2. The filing of this statement should not be construed as an admission that Mr. Park is, for the purposes of Section 16 of the Securities Exchange Act of 1934, as amended, the beneficial owner of the securities held by NKMax except to the extent of his pecuniary interest therein.
3. These shares are owned directly by Sangwoo Park.
Remarks:
NKMax may be deemed to be a director by deputization for purposes of Section 16 under the Securities Exchange Act of 1934, as amended, by virtue of the fact that Mr. Park currently serves on the board of directors of the Issuer.
/s/ Pierre Gagnon, Attorney-in-fact 12/15/2023
/s/ Pierre Gagnon, Attorney in fact 12/15/2023
** Signature of Reporting Person Date
Reminder: Report on a separate line for each class of securities beneficially owned directly or indirectly.
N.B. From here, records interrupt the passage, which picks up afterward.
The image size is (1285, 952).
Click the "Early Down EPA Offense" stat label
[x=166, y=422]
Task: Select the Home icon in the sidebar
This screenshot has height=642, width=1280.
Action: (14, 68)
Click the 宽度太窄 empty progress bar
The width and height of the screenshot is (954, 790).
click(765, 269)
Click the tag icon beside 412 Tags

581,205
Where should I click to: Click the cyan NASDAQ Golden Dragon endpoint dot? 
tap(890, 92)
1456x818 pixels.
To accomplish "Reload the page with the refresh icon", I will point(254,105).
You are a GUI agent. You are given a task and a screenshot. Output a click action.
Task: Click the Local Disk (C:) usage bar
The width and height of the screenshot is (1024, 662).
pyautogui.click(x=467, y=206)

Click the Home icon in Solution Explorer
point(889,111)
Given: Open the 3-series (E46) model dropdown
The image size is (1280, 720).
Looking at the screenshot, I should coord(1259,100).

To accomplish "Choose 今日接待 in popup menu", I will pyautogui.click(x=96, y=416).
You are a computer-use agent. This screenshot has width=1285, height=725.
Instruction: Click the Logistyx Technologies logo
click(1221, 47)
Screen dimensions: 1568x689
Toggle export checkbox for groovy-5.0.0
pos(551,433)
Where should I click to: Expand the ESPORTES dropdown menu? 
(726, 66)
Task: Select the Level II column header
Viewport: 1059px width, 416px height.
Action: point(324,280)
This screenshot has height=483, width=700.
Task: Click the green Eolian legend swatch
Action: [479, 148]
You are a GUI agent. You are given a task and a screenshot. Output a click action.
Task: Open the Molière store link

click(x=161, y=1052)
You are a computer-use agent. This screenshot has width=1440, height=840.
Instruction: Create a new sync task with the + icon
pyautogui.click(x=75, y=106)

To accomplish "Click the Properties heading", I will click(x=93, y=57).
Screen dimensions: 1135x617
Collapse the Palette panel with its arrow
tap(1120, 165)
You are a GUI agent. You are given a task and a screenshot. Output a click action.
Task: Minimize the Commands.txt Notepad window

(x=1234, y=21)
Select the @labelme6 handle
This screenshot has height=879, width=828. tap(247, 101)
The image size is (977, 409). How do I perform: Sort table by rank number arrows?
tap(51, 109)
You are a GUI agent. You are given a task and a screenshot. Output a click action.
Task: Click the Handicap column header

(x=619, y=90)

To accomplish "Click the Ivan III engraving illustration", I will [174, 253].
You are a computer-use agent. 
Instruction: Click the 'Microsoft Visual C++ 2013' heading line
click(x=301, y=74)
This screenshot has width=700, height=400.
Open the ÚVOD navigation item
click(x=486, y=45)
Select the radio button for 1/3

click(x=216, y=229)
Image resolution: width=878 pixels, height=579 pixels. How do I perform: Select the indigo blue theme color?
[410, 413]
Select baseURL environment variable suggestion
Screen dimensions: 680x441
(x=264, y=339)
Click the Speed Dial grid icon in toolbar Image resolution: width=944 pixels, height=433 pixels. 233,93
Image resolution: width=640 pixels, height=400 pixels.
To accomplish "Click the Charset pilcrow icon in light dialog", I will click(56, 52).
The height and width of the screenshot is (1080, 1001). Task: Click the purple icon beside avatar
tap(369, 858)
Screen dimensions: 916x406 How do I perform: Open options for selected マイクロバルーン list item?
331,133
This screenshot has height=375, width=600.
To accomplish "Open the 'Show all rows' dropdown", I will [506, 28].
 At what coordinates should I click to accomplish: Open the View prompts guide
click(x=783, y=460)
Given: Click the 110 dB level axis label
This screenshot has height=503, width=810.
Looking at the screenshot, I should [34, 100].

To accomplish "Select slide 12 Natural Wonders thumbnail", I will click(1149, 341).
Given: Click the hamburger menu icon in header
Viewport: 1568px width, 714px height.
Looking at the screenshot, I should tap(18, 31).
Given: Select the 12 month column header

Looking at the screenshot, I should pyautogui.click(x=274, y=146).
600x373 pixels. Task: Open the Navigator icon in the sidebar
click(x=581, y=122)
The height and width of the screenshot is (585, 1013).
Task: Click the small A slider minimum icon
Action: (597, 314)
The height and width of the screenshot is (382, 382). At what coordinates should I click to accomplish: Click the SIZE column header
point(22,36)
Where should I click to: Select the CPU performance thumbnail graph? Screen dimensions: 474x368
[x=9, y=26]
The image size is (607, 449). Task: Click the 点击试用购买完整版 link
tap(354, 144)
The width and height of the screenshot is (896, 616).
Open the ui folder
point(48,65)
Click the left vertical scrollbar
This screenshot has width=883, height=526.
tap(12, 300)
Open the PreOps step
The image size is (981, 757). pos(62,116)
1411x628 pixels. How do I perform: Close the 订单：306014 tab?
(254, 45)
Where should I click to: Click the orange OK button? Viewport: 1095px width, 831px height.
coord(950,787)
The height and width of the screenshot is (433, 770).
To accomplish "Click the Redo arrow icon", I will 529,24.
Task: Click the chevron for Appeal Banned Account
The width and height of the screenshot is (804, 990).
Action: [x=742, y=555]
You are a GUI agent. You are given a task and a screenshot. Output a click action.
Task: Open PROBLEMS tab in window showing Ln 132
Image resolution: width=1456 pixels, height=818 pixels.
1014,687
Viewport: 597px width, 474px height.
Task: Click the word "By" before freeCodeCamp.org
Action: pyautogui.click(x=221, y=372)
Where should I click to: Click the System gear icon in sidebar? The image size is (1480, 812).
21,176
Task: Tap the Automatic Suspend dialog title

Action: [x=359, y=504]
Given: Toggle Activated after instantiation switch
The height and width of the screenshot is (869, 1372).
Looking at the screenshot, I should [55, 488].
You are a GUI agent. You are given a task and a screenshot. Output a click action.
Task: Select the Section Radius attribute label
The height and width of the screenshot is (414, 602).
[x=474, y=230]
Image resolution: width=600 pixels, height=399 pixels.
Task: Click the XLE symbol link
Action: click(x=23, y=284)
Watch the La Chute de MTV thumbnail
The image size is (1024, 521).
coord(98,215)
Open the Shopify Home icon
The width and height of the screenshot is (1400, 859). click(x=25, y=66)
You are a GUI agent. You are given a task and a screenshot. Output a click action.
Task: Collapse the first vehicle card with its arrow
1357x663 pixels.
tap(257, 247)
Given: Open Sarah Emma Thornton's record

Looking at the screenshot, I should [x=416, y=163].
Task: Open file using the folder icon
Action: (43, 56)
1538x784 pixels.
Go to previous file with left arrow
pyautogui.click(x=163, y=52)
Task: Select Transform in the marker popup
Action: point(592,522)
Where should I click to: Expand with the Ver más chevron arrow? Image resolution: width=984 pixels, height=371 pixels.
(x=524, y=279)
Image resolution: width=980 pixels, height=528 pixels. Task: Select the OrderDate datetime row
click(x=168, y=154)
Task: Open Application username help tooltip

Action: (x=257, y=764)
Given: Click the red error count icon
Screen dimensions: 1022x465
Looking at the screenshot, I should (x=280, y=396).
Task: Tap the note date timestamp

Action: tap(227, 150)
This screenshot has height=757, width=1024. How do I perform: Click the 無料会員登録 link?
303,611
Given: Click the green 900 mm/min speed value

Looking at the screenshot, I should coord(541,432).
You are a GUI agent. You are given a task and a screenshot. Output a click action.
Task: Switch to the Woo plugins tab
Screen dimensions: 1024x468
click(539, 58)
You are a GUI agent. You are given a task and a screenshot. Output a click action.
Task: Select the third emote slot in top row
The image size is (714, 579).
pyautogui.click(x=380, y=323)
* If the form is filed by more than one reporting person, see Instruction 4 (b)(v).
** Intentional misstatements or omissions of facts constitute Federal Criminal Violations See 18 U.S.C. 1001 and 15 U.S.C. 78ff(a).
Note: File three copies of this Form, one of which must be manually signed. If space is insufficient, see Instruction 6 for procedure.
Persons who respond to the collection of information contained in this form are not required to respond unless the form displays a currently valid OMB Number.